L'humiliation des Etats-Unis est totale

Miami Beach, il y a deux jours. ©EPA

L'incompétence de Trump dans sa non-gestion de la crise du Covid-19 nous a anéantis, se lamente le New York Times. Où sont les appels à sa démission ?

Si vous avez la chance de vivre en Nouvelle-Zélande, le cauchemar du coronavirus est terminé. Le gouvernement y a presque levé toutes les restrictions en juin.

C’est le cas aussi à Taiwan qui organise désormais des matchs de base-ball avec 10.000 spectateurs. L'Italie, qui était autrefois l'épicentre de l'épidémie en Europe, reste en état d'urgence, mais les bars sont ouverts et les touristes ont commencé à revenir.

Et l'Amérique ? La semaine dernière, à l'échelle mondiale, le plus grand nombre de cas par habitant se situait … en Arizona, suivie par la Floride. Le monde nous est fermé. Selon Lawrence O. Gostin, professeur de droit de la santé à Georgetown, un retour à la " normalité " ne sera pas possible avant l'été 2022. Deux années de notre vie, volées par Donald Trump.

Alors que notre pays plonge dans un trou noir, l'administration mène une guerre de relations publiques contre son propre expert en maladies, Anthony Fauci, en essayant de convaincre les médias qu'on ne peut pas lui faire confiance.

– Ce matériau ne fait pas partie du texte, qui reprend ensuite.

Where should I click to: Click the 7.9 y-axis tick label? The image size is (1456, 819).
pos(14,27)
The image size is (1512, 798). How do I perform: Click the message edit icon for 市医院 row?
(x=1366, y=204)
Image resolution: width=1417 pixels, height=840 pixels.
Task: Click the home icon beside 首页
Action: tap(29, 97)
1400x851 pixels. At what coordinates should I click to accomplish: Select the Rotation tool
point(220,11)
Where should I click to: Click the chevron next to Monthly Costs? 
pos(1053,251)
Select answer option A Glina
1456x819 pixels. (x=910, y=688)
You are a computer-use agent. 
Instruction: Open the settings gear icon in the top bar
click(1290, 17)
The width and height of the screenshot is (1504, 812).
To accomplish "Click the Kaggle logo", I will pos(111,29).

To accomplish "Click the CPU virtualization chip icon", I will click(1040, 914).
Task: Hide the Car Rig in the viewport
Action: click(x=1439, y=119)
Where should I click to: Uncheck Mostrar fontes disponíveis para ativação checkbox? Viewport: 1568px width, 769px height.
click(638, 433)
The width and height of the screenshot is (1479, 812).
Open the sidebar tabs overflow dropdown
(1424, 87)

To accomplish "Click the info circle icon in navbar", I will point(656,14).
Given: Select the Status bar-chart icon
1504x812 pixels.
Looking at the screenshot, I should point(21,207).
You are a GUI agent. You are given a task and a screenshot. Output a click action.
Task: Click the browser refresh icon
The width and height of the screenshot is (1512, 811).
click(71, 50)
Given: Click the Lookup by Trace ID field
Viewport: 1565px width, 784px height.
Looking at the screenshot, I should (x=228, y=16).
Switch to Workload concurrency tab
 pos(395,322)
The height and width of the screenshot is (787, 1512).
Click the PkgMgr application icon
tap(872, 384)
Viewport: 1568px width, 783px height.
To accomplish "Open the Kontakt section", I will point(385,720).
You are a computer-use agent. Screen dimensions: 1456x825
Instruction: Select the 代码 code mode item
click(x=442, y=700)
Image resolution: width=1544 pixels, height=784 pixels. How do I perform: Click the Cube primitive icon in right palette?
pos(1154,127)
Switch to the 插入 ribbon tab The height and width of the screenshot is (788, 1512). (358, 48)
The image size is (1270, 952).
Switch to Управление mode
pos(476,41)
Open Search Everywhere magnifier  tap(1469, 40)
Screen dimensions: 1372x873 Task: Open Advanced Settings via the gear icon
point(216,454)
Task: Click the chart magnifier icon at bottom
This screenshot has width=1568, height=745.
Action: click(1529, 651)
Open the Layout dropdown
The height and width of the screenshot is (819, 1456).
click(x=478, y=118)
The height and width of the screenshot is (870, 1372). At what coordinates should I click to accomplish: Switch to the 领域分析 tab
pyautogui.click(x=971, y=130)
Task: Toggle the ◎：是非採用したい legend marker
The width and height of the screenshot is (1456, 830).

Trump tente aussi de discréditer les " Centers for Disease Control and Prevention " (CDC), en retweetant les divagations conspiratrices de l'ancien animateur de jeux télévisés Chuck Woolery : "Les mensonges les plus scandaleux sont ceux qui concernent la Covid-19. Tout le monde ment. Le CDC, les médias, les démocrates, nos médecins".

L'Amérique s'est longtemps imaginée un colosse en pleine forme. Elle sortira probablement de cette calamité humble et décrépie. Une génération d'enfants américains verront leur éducation dérailler, et de nombreux parents qui ne perdent pas leur emploi à cause de la crise économique verront leur carrière ruinée par les exigences de la garde d'enfants.

L'humiliation internationale du pays est totale ; les historiens peuvent se disputer sur le moment où le siècle américain a commencé, mais je doute qu'ils soient en désaccord sur celui où il s'est terminé.

Les conséquences psychologiques seront à elles seules incalculables. Et pourtant, il n'y a pas d'appels à la démission du président. Les gens semblent se sentent impuissants. Personne n'attend plus qu'il fasse son travail ou qu'il rende des comptes. C'est ainsi que vous savez que le pays était brisé avant même l'arrivée du coronavirus.